Speed limit enforcement could help fix ICBC: UBC expert

Werner Antweiler

WITH ICBC reporting a potential $1.3-billion deficit, many ideas are being proposed to help the Crown corporation scale back its spending.

Werner Antweiler, an associate professor at the UBC Sauder School of Business, thinks better enforcement of speed limits could be one solution.

In this Q&A, Antweiler expains the evolution of speed limits in B.C. and how improved enforcement can reduce crashes, help ICBC save money on insurance claims and make roads safer.


How well are speed limits enforced in B.C.?

Even though penalties for speeding are high, the probability of getting caught is low.

Photo radar was used in the 1990s but came to be seen as a “cash grab.” It was promptly abandoned in 2001 by the incoming Campbell government, and since then, police officers conduct spot checks using Lidar guns. This approach is costly and outdated.

There are better options today than two decades ago that are highly effective and can’t be seen as cash grabs. Effective enforcement means people stick to the speed limit, and few, if any, get a ticket for exceeding the limit.


What are newer alternatives for speed limit enforcement?

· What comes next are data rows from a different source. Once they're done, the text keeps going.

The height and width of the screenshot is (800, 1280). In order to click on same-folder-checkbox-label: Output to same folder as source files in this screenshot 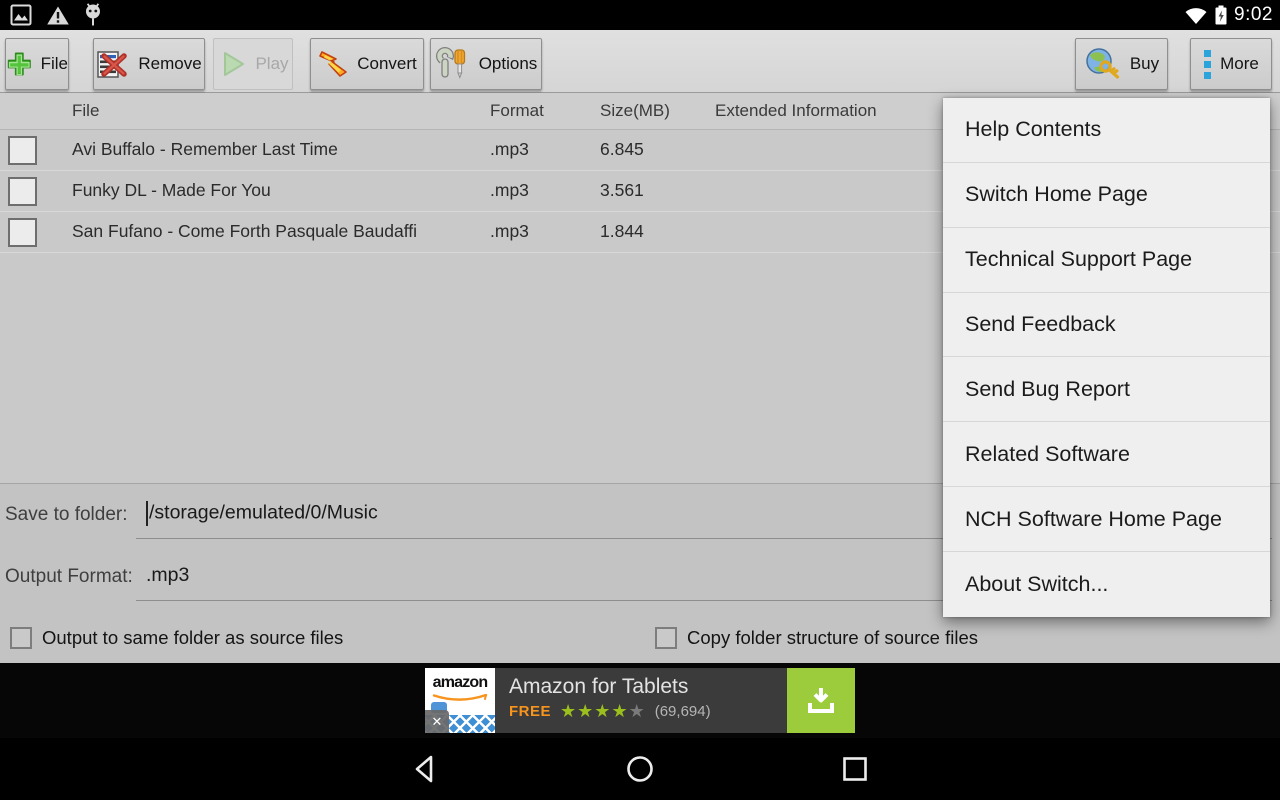, I will do `click(193, 638)`.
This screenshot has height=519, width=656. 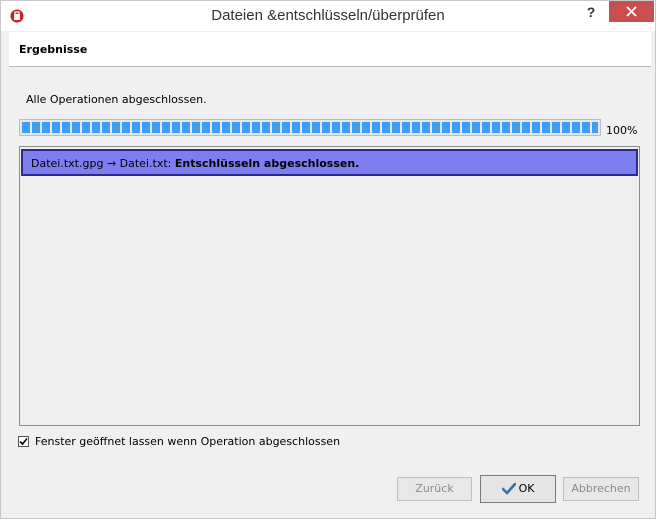 I want to click on close-icon, so click(x=632, y=12).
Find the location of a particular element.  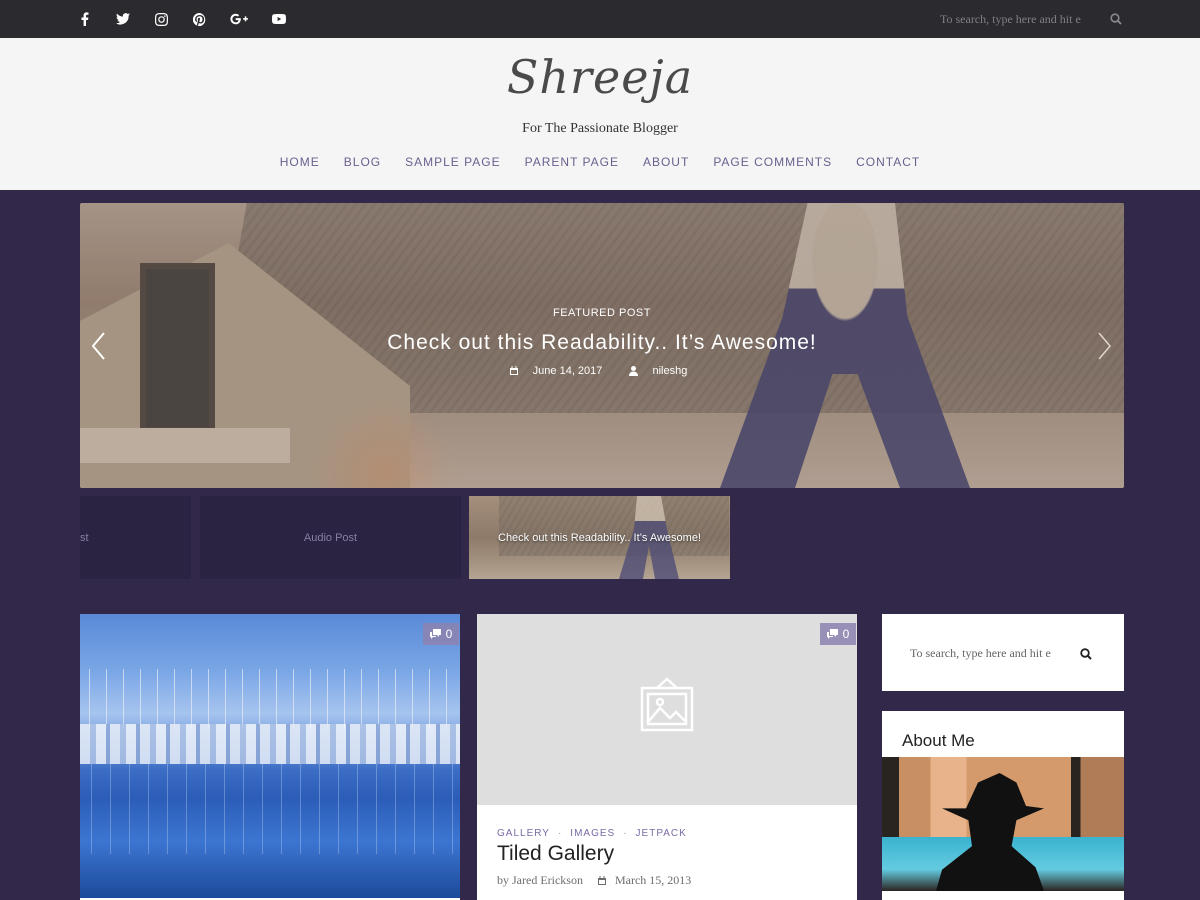

nav-contact: CONTACT is located at coordinates (888, 162).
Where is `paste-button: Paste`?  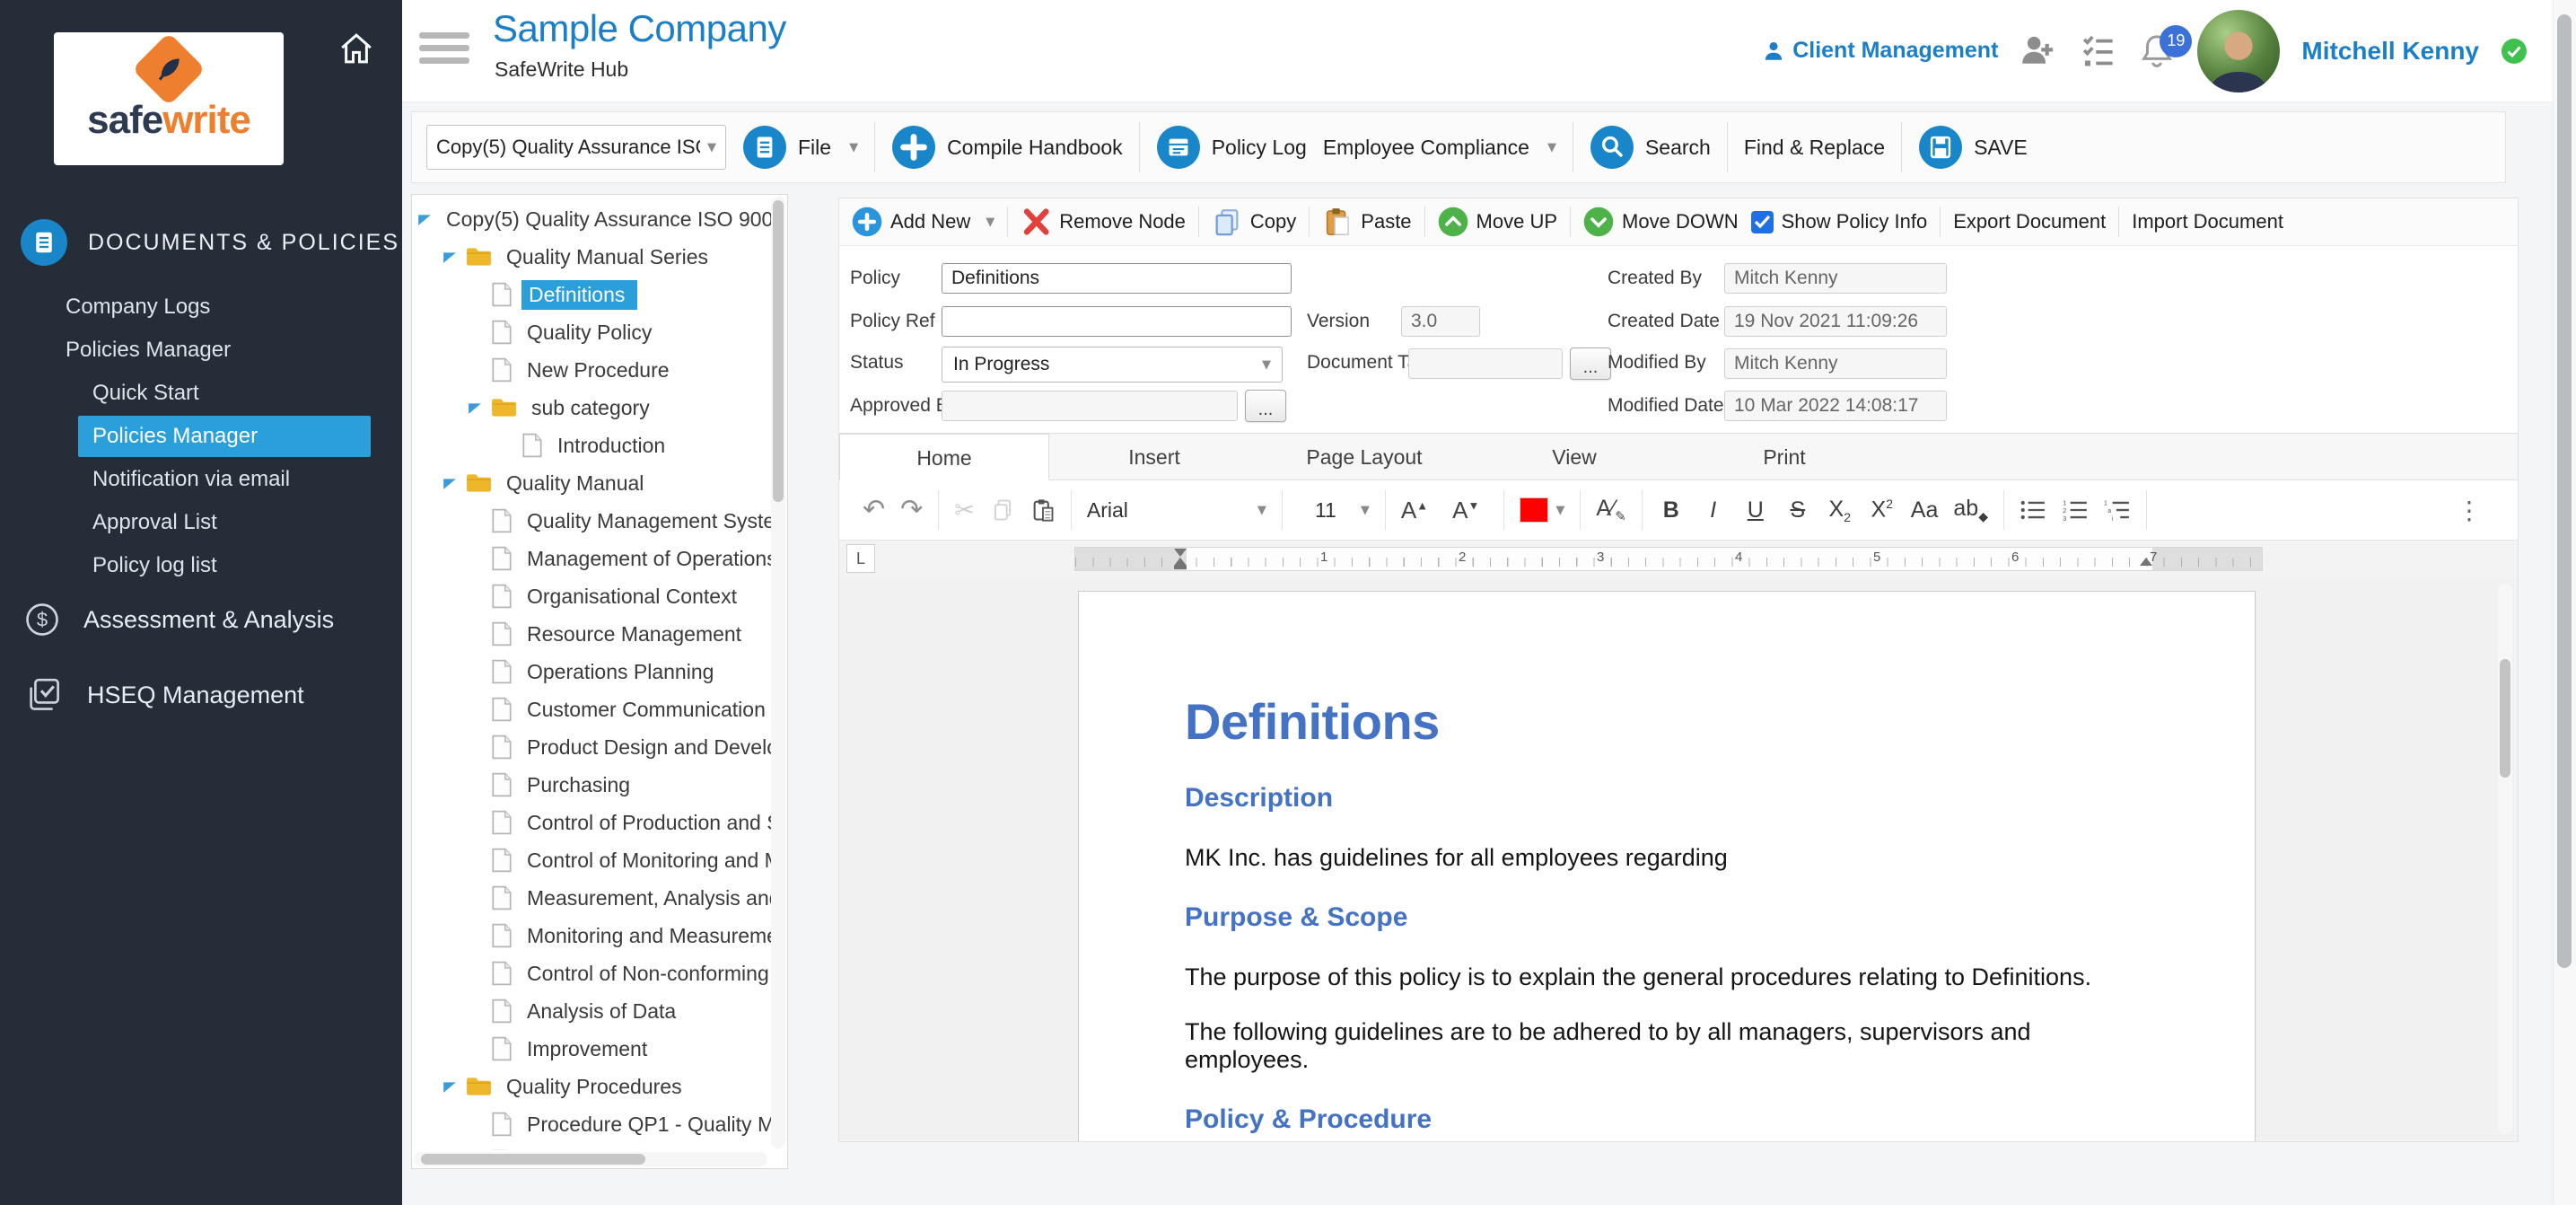
paste-button: Paste is located at coordinates (1367, 222).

Average speed over distance is an approach that has been tried successfully in Scotland, and evidence shows there has been a 37 per cent drop in fatal and serious casualties. The technique involves photographing license plates at the entry and exit of a long highway section and calculating the speed in between. Because monitoring is around the clock, the probability of speeders getting caught is 100 per cent. Unlike traditional photo radar, average speed control is well advertised through signage before entering the speed enforcement section. There is no surprise, no uncertainty, no cash grab, and no speed “trap” to catch unsuspecting drivers.

The benefit of average speed control is twofold: the speed limit reduces average speed, but it also reduces the speed differential between vehicles. Fewer accidents happen when vehicles travel all at the same speed.

Another enforcement option is speed on green, which is currently being used in Edmonton. Vehicles travelling at excessive speed through an intersection during the green phase of a light are captured by red-light cameras. Given the same piece of equipment is being used, this technique is not only cost effective, but also helps reduce speed and accident rates.


Why is there a need for better speed limit enforcement in B.C.?

Car crashes are on the rise in British Columbia. According to ICBC, there were 330,000 crashes in B.C. in 2016, up 27 per cent from 2013. One out of three crashes happens at intersections, and speed is a factor in three out of ten crashes.

Simply put, safer driving saves money. Investing in road safety and a new generation of smart enforcement technologies can keep insurance rates from climbing. Focusing on known trouble spots, such as high-collision intersections and highway sections, also prevents injuries and saves lives, which is what really matters.

Although cost-effective technology can improve enforcement without repeating the mistakes of photo radar from the 1990s, speeding will remain a problem as long as many motorists believe that speed signs are only there to be ignored or taken as mere suggestions. For laws to be taken seriously, enforcement is necessary even when unpopular.